A faithful copy of the entire listing is what is needed.

▸ Data for processing:
════════════════
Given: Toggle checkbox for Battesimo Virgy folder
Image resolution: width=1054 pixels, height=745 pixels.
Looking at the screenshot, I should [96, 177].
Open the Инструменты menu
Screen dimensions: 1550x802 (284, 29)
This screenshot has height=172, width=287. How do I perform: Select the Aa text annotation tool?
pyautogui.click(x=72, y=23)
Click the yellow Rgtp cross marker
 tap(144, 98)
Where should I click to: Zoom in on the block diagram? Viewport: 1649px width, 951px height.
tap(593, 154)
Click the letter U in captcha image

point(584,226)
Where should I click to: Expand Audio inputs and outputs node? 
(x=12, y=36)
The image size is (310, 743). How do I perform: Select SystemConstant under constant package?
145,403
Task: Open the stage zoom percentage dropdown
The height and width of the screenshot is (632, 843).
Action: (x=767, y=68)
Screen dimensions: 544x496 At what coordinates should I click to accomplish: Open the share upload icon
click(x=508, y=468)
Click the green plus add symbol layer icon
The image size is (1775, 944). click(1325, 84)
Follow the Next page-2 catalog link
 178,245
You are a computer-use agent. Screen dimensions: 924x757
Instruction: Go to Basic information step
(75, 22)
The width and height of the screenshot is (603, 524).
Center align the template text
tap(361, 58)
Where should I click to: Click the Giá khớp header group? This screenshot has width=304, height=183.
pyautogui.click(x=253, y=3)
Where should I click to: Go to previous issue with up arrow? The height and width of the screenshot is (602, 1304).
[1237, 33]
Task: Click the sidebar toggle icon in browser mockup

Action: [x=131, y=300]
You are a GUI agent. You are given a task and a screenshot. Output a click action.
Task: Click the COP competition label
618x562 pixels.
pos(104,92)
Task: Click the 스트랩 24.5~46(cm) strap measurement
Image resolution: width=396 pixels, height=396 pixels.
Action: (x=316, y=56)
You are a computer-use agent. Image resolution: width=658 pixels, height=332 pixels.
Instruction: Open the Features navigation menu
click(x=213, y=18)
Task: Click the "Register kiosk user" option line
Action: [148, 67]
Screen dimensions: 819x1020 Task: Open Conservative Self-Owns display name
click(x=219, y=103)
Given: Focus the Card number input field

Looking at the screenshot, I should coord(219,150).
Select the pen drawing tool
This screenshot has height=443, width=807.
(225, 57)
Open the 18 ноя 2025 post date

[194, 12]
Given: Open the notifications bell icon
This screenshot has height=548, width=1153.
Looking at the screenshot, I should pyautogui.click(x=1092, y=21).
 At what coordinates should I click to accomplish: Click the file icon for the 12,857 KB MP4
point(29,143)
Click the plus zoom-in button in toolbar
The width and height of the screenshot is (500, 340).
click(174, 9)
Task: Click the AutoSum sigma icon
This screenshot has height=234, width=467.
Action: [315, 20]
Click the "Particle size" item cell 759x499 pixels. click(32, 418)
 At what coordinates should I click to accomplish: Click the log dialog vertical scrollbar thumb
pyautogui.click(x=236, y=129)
════════════════
▸ Response area:
Given: Toggle checkbox for Battesimo Virgy folder
Image resolution: width=1054 pixels, height=745 pixels.
Looking at the screenshot, I should [96, 177].
Open the Инструменты menu
Screen dimensions: 1550x802 (284, 29)
This screenshot has height=172, width=287. How do I perform: Select the Aa text annotation tool?
pyautogui.click(x=72, y=23)
Click the yellow Rgtp cross marker
 tap(144, 98)
Where should I click to: Zoom in on the block diagram? Viewport: 1649px width, 951px height.
tap(593, 154)
Click the letter U in captcha image

point(584,226)
Where should I click to: Expand Audio inputs and outputs node? 
(x=12, y=36)
The image size is (310, 743). How do I perform: Select SystemConstant under constant package?
145,403
Task: Open the stage zoom percentage dropdown
The height and width of the screenshot is (632, 843).
Action: (x=767, y=68)
Screen dimensions: 544x496 At what coordinates should I click to accomplish: Open the share upload icon
click(x=508, y=468)
Click the green plus add symbol layer icon
The image size is (1775, 944). click(1325, 84)
Follow the Next page-2 catalog link
 178,245
You are a computer-use agent. Screen dimensions: 924x757
Instruction: Go to Basic information step
(75, 22)
The width and height of the screenshot is (603, 524).
Center align the template text
tap(361, 58)
Where should I click to: Click the Giá khớp header group? This screenshot has width=304, height=183.
pyautogui.click(x=253, y=3)
Where should I click to: Go to previous issue with up arrow? The height and width of the screenshot is (602, 1304).
[1237, 33]
Task: Click the sidebar toggle icon in browser mockup

Action: [x=131, y=300]
You are a GUI agent. You are given a task and a screenshot. Output a click action.
Task: Click the COP competition label
618x562 pixels.
pos(104,92)
Task: Click the 스트랩 24.5~46(cm) strap measurement
Image resolution: width=396 pixels, height=396 pixels.
Action: (x=316, y=56)
You are a computer-use agent. Image resolution: width=658 pixels, height=332 pixels.
Instruction: Open the Features navigation menu
click(x=213, y=18)
Task: Click the "Register kiosk user" option line
Action: [148, 67]
Screen dimensions: 819x1020 Task: Open Conservative Self-Owns display name
click(x=219, y=103)
Given: Focus the Card number input field

Looking at the screenshot, I should coord(219,150).
Select the pen drawing tool
This screenshot has height=443, width=807.
(225, 57)
Open the 18 ноя 2025 post date

[194, 12]
Given: Open the notifications bell icon
This screenshot has height=548, width=1153.
Looking at the screenshot, I should pyautogui.click(x=1092, y=21).
 At what coordinates should I click to accomplish: Click the file icon for the 12,857 KB MP4
point(29,143)
Click the plus zoom-in button in toolbar
The width and height of the screenshot is (500, 340).
click(174, 9)
Task: Click the AutoSum sigma icon
This screenshot has height=234, width=467.
Action: [315, 20]
Click the "Particle size" item cell 759x499 pixels. click(32, 418)
 At what coordinates should I click to accomplish: Click the log dialog vertical scrollbar thumb
pyautogui.click(x=236, y=129)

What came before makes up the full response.